**Work instruction**: Carry on the discussion thread about amateurs making discoveries outside their field, picking up right after its last post.

**Exercise text**:
IMHO the likelihood that someone completely outside of any field or discipline cohort (academic/industry/etc), without existing contacts, making any kind of monumental discovery, is so vanishingly rare as to be non-existent.
So, one would already have some contact with someone of note in the field to guide disseminating the information (or to steal the idea for themselves and disseminate).
Start by going to someone in the appropriate department of your local university. There’s a high probability that your discovery is flawed, or long-known, or both, and they’ll likely be able to tell that.
In the unlikely (but possible!) event that you do have something actually new, then they can help you clean it up and get it published in an appropriate journal.
And yes, it does happen occasionally. IIRC, one of the key results in the theory of tesselations came from a stay-at-home mom with no particular math training, who liked to stare at the tile patterns on her floor and think about them.
One field where amateurs still make significant contributions to the advancement of science is astronomy. Comets, for instance, are sometimes first spotted by hobby astronomers (and then get named after them); an example is Hyakutake of 1996. The discoverer, a Japanese hobbyist, reported it to a national observatory.
I know you’re being facetious, but I think it’s safe to say that anyone who gets a Nobel Prize or Fields Medal does so as a result of a lot of hard work, and not just stumbling across something.
Well, I don’t know about any of the big awards in my case I took my idea and commercialized it and build a company around it. About 5 years later I was talking to the head of a major research institute in my field and he offered to help me publish my idea in a major journal and we’re working on the article right now.
That was Marjorie Rice. She learned about tesselations from reading Martin Gardner’s Mathematical Games column in Scientific American and sent him her results. He passed them on to experts and wrote about her discoveries in one of his books.
Note that tesselations are one of the extremely rare items in math that can be done without any “real” math. The experts could barely follow her work because she didn’t know the standard notation. Rice could easily have been dismissed because of that.

**Data**:
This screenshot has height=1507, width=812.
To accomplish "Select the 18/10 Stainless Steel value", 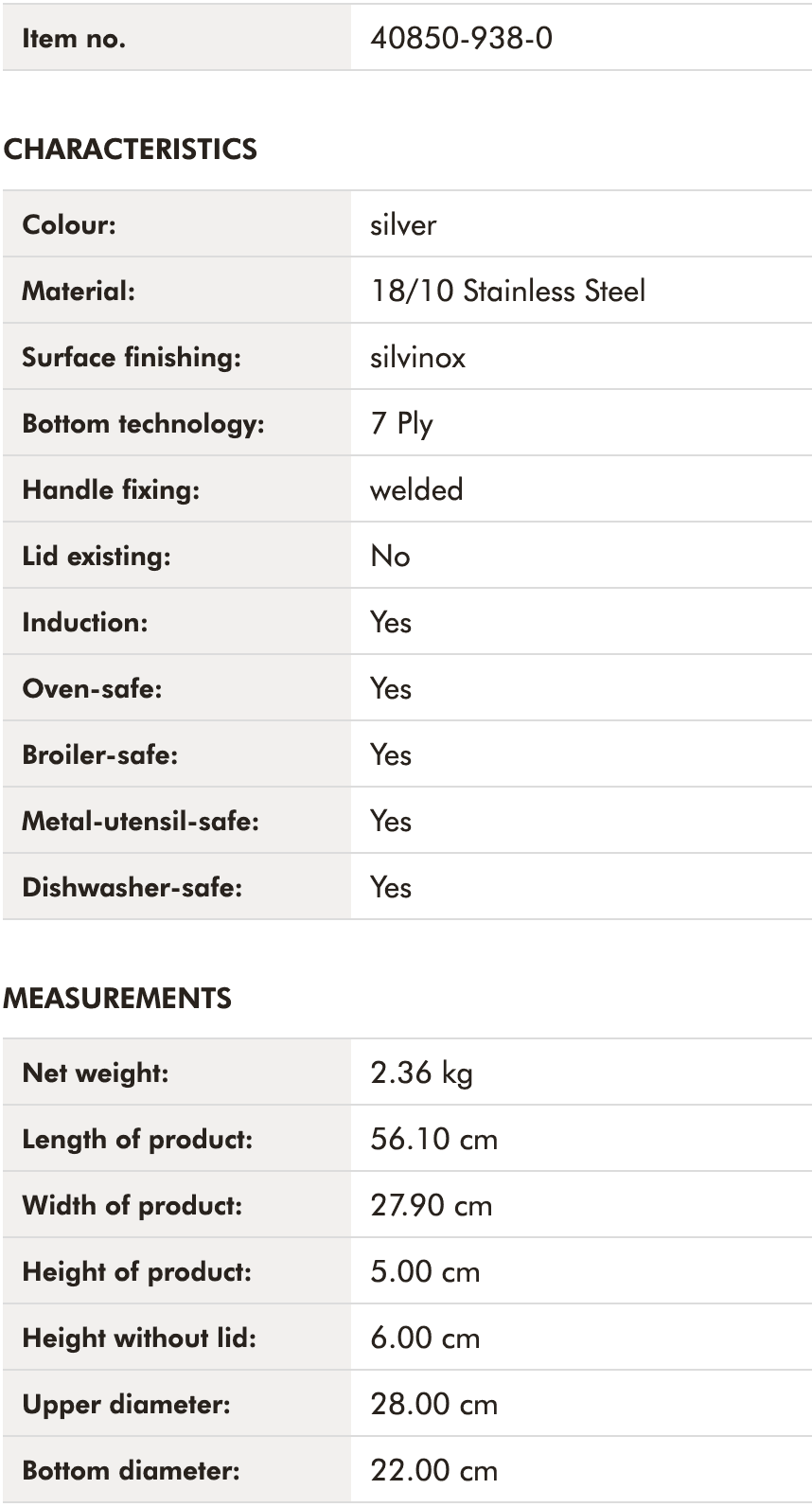I will click(508, 291).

**Answer**:
There’s nobody like Gardner these days, somebody nationally famous for engaging in a massive correspondence with amateur enthusiasts. The best advice is that given by Chronos: go to the lowest level of local expert who will listen and have it work its way up.
And that’s part of what I was referring to when I mentioned that a professor could help you clean up your work for publication: They could help you put things into notation that others in the field would understand.
Brian Josephson was just a graduate student when he published his prediction of what became known as Josephson tunneling in 1962. It was disputed by multi-Nobelist John Bardeen, but confirmed experimentally in 1963. He was awarded the Nobel prize for this prediction in 1973.
It’s an astonishingly simple theoretical prediction. But at the time, everyone assumed the currents they were seeing were “super shorts”, not supercurrent tunneling.
Claude Shannon basically invented digital logic (with vacuum tubes) for his Master’s Thesis.
As for the OP, I’d read papers in the field, then try to write the new discovery up as a paper, which will involve looking for prior work, and then take it to the local university.Nobody’s getting a Nobel Prize without publication.
Ramanujan wrote to G.H. Hardy and his work (a body of work, not a single result) got him an invitation to Cambridge. There is at least one real life story (sorry, I have forgotten the name) that was like Good Will Hunting. A janitor saw a problem on a blackboard and solved it. If Fermat really had a valid proof (which I highly doubt) someone could rediscover it. The actual published argument would take me years to understand and cannot be discovered by an amateur.
Fermat did have an actual proof… for the n=3 and n=4 cases. Which he went on to publish. Most likely, when he wrote his margin note, he was assuming that the same method would generalize to all n. When he later put in the work and discovered it didn’t, he published what he had, but never bothered to retract his margin note, because after all, it was just a margin note.
The professor in the case of Majorie Rice was Doris Schattschneider. I have met her and was awarded one of her books for my achievements as a mathematics undergrad.